YOUR ASSIGNMENT »
Your reply must hold the lines from the one containing "The height and width of the screenshot is (214, 339)." to the end of the entries, copied exactly, with pictures excluded.

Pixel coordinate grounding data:
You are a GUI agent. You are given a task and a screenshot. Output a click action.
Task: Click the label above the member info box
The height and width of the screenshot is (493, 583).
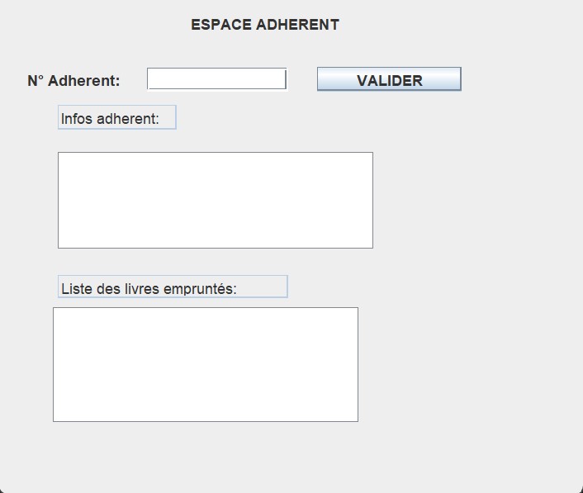coord(116,118)
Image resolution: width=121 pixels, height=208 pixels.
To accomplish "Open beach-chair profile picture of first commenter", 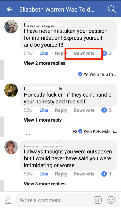I will [x=11, y=27].
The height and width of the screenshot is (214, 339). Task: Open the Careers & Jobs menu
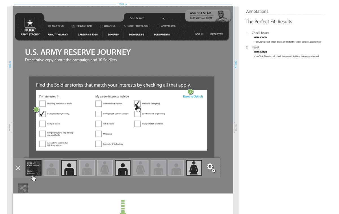[88, 34]
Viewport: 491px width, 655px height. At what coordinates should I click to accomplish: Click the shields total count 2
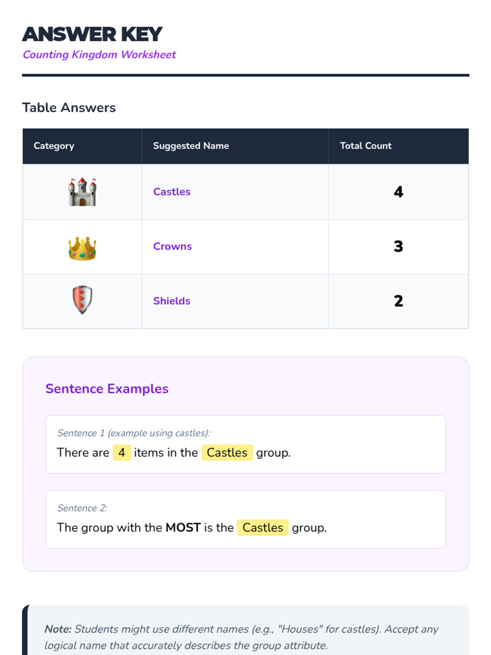click(399, 301)
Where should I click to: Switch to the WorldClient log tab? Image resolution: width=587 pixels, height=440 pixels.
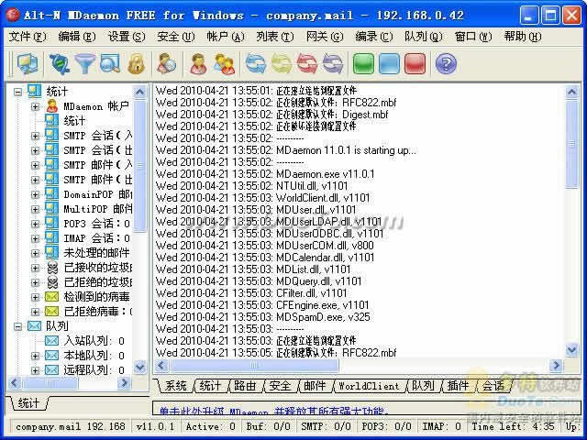pyautogui.click(x=369, y=386)
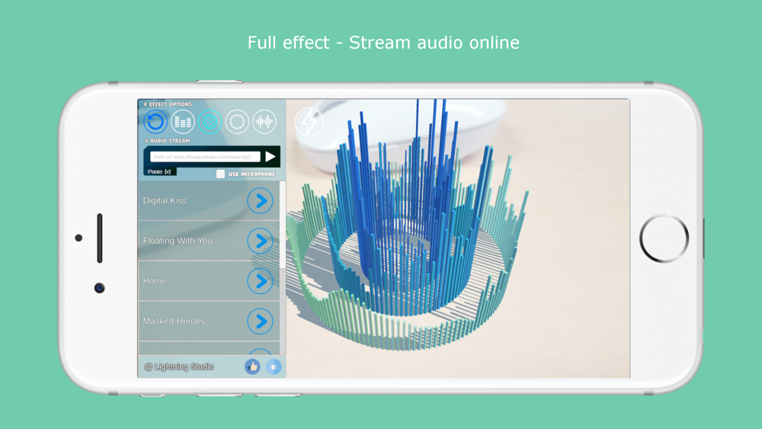Enable the Use Microphone checkbox
762x429 pixels.
221,174
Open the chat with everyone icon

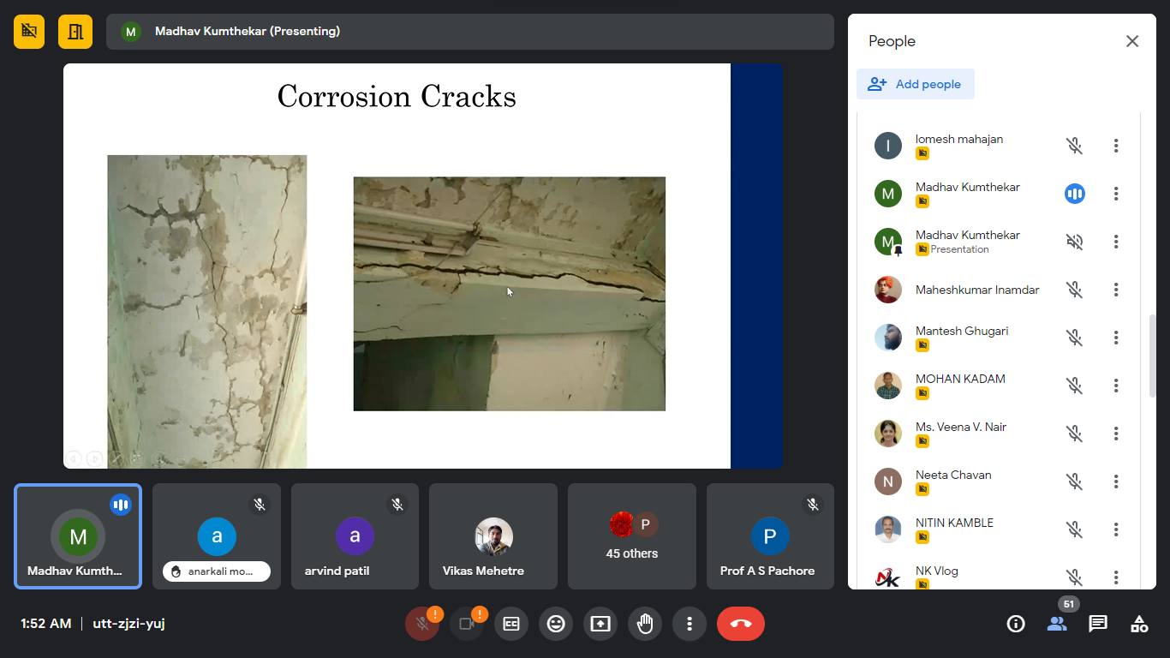click(x=1098, y=624)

YOUR SOLUTION »
The height and width of the screenshot is (214, 339). Task: Open the Careers & Jobs menu
[88, 34]
Viewport: 491px width, 655px height. At what coordinates should I click to accomplish: Click the shields total count 2
click(399, 301)
Where should I click to: Switch to the WorldClient log tab? Image resolution: width=587 pixels, height=440 pixels.
pyautogui.click(x=369, y=386)
Enable the Use Microphone checkbox
762x429 pixels.
221,174
Open the chat with everyone icon

click(x=1098, y=624)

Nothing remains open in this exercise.